Takie dodatkowe warstwy nie tylko spowolniłyby cykle decyzyjne, ale mogłyby również działać jako środek odstraszający, skłaniając niektórych członków wojska, aby zdecydowali się nie angażować, zamiast im odmawiać. Jeszcze bardziej prawdopodobne jest, że dodatkowe aprobaty będą działać na rzecz wzmocnienia przez przeciwników już częstego używania ludzkich, religijnych i humanitarnych tarcz w celu ochrony swoich sił przed bezpośrednim atakiem. Nie oznacza to, że nie należy minimalizować szkód cywilnych. Wręcz przeciwnie, potwierdza znaczenie szkolenia całego personelu wojskowego USA, aby zapewnić, że amerykańskie siły zbrojne podejmują śmiertelne działania, robią to zgodnie z prawem prawa konfliktów zbrojnych.

W końcu drony to narzędzia. Są to jedne z najbardziej precyzyjnych środków strajkowych, jakie istnieją w Departamencie Obrony, ale to niewiele chroni przed nałożonymi przez siebie ograniczeniami ograniczającymi ich stosowanie. Paradoksalnie niekwestionowany jest całkowity brak przesłuchań w Kongresie dotyczących masowej okupacji ziemi trwającej dwie dekady i wynikające z tego niewypowiedziane szkody uboczne.

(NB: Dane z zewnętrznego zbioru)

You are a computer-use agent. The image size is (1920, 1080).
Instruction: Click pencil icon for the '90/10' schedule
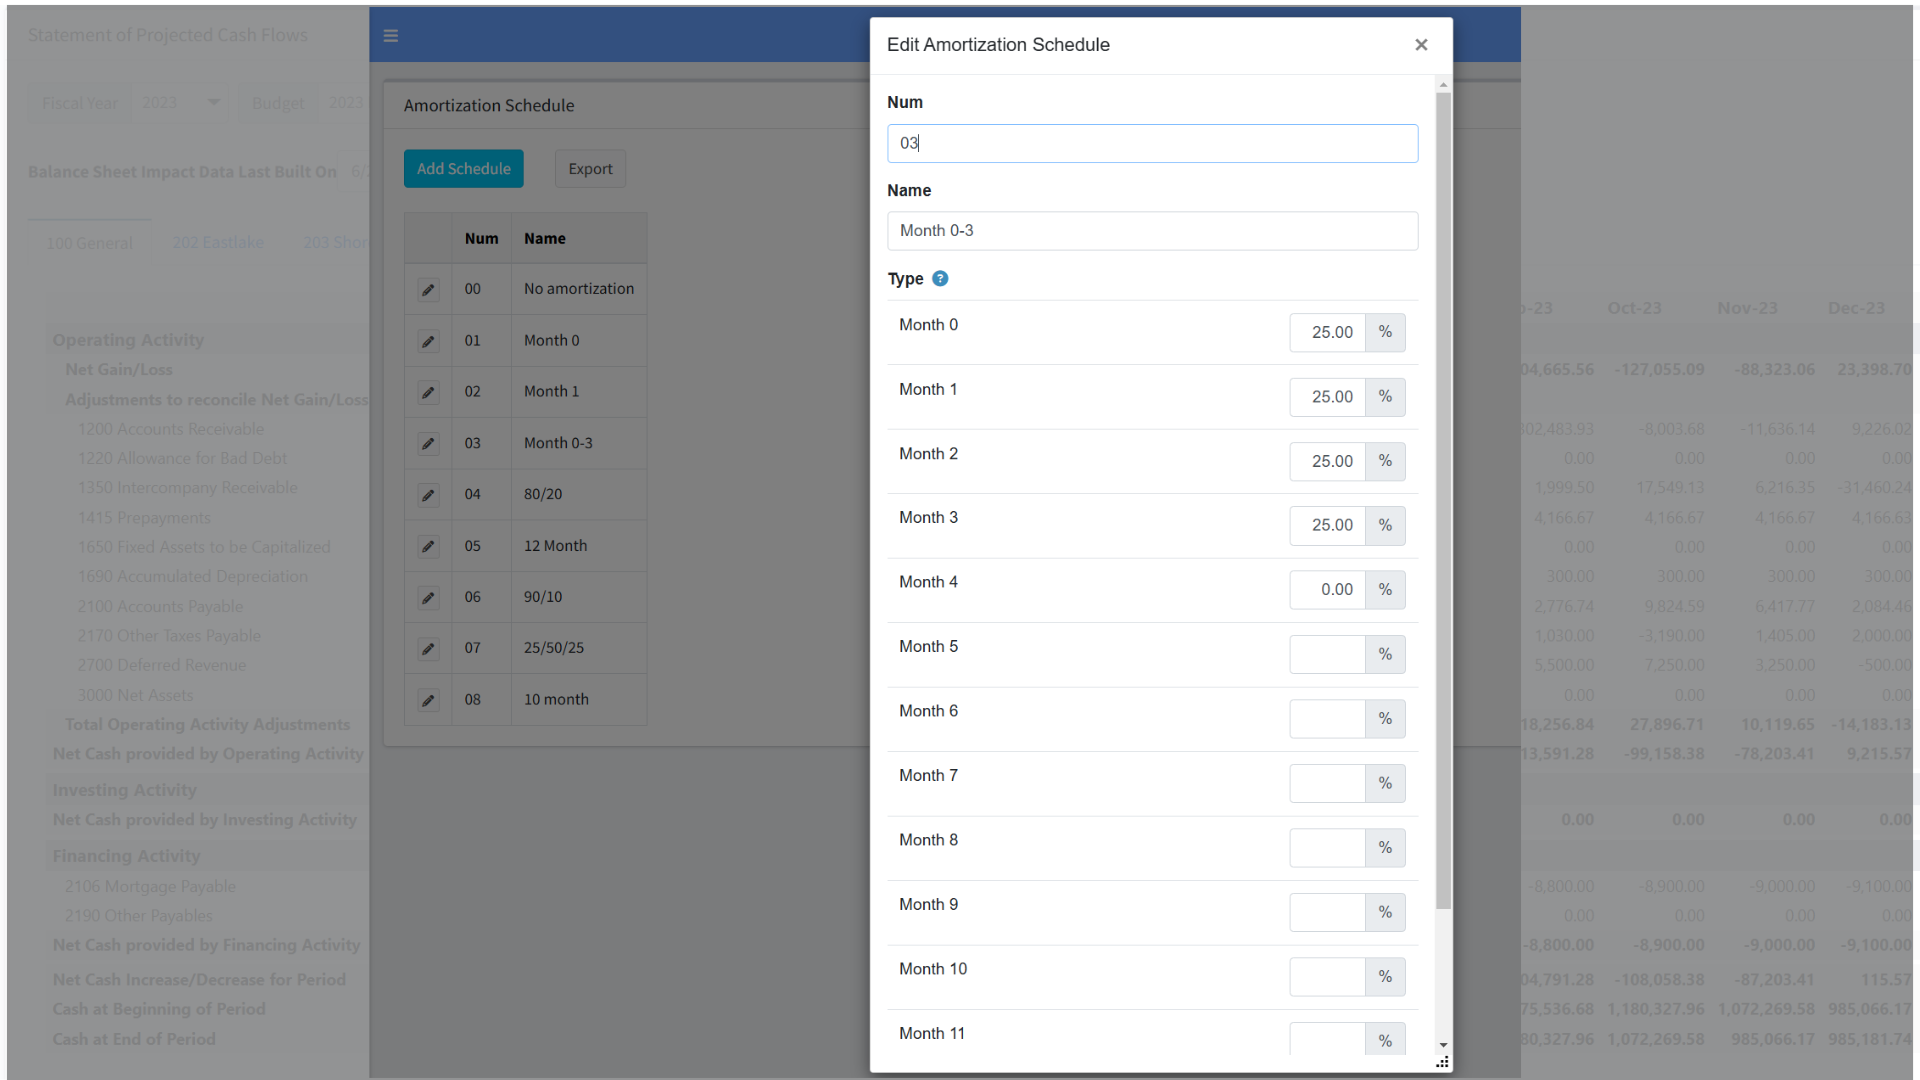pyautogui.click(x=428, y=597)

Niektórzy z obecnych przywódców bezpieczeństwa narodowego mają na celowniku zły cel. Podważają niektóre z naszych najskuteczniejszych, rozważnych narzędzi do prowadzenia wojny w czasie, gdy musimy je dalej rozwijać. Musimy wzmocnić pozycję naszych mężczyzn i kobiet w mundurach, aby zdecydowanie wygrywali, gdy są zaangażowani w konflikt. Nie tylko zawdzięczamy im tę jasność, ale znacznie zmniejsza to ryzyko dla niewinnych cywilów w regionach, w których walczymy. Oznacza to przyjęcie technologii takich jak RPA i ich ewolucję w kierunku samolotów bojowych opartych na współpracy, które będą opierać się na sztucznej inteligencji i autonomii, aby zoptymalizować swoją skuteczność, jednocześnie zwiększając możliwości minimalizacji ofiar wśród ludności cywilnej. Nasze kierownictwo powinno wykorzystać te zdolności, a nie przeszkadzać im.